Deficit habitacional no Brasil
Enviada em 22/07/2021
A chamada “Era Vargas”, por volta de 1930, foi marcada por um processo acelerado de urbanização no Brasil, em que o êxodo rural em busca de melhores condições de vida transformou as cidades brasileiras em um verdadeiro caos pela falta de planejamento. No entanto, imaginar que essa realidade preocupante ficou apenas na história do país é ludificar o passado e negligenciar a própria realidade, pois o deficit habitacional ainda é um problema a ser debatido. Isso se deve não só a ineficiência do Estado, mas também à falta de preparo das cidades em acolher novos habitantes.

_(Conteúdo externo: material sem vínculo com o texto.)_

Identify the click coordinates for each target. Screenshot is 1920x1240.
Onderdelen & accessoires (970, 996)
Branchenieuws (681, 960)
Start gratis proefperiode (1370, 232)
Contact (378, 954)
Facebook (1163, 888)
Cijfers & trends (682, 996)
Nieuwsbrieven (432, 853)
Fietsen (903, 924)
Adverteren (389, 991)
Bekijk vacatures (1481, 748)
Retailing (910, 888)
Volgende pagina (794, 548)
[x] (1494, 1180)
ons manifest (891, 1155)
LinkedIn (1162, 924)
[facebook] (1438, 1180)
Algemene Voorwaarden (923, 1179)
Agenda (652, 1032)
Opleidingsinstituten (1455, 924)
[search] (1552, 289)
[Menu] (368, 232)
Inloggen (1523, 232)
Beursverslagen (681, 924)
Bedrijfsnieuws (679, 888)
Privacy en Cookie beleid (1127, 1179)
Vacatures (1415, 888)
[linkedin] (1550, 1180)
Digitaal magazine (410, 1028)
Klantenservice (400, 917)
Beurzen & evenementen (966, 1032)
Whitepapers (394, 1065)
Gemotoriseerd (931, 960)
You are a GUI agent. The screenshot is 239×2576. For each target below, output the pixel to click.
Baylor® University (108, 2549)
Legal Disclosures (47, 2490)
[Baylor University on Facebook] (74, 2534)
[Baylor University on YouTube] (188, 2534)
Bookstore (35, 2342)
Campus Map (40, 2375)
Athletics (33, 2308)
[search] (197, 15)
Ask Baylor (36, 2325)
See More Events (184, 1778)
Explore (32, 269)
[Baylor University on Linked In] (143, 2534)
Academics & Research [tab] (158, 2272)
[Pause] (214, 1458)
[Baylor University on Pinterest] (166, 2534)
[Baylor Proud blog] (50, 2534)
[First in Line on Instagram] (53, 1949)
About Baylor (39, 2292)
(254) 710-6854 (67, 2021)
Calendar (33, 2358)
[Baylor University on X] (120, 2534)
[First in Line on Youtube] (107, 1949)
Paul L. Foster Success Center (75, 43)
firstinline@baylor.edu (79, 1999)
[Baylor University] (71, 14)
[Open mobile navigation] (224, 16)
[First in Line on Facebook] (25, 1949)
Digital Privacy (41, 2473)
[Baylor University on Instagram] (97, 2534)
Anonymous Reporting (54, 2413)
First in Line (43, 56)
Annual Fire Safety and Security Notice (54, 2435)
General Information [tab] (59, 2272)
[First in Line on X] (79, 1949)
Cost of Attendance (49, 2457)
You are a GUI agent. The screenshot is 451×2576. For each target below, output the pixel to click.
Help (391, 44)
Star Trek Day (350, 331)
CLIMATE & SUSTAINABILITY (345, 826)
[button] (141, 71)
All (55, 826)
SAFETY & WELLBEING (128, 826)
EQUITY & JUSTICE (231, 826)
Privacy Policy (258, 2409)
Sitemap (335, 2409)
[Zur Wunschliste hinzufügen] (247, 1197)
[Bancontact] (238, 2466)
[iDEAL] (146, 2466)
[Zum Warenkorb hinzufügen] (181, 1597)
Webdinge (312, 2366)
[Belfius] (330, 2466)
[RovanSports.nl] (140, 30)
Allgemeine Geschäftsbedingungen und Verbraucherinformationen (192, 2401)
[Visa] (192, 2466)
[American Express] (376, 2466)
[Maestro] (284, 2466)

Nessa linha de raciocínio, a postura passiva no governo em sanar a falta de moradia no Brasil é um potente catalisador para esse problema. De acordo o filósofo inglês Thomas Hobbes, o Estado deve garantir o bem-estar da população. Entretanto, a falta de novas políticas públicas e de incentivo às já existentes, como o programa “Minha casa minha vida”, são importantes agentes para a problemática, pois com toda a urbanização, industrialização e alta natalidade do cenário atual, a quantidade de pessoas em busca de um lar aumenta e as ações de balanceamento não acompanham esse ritmo frenético. Assim, em busca de uma solução, é remar contra maré diante da conduta pacífica do governo, que, de forma classicista, segrega as pessoas e quem se afoga são os menos favorecidos.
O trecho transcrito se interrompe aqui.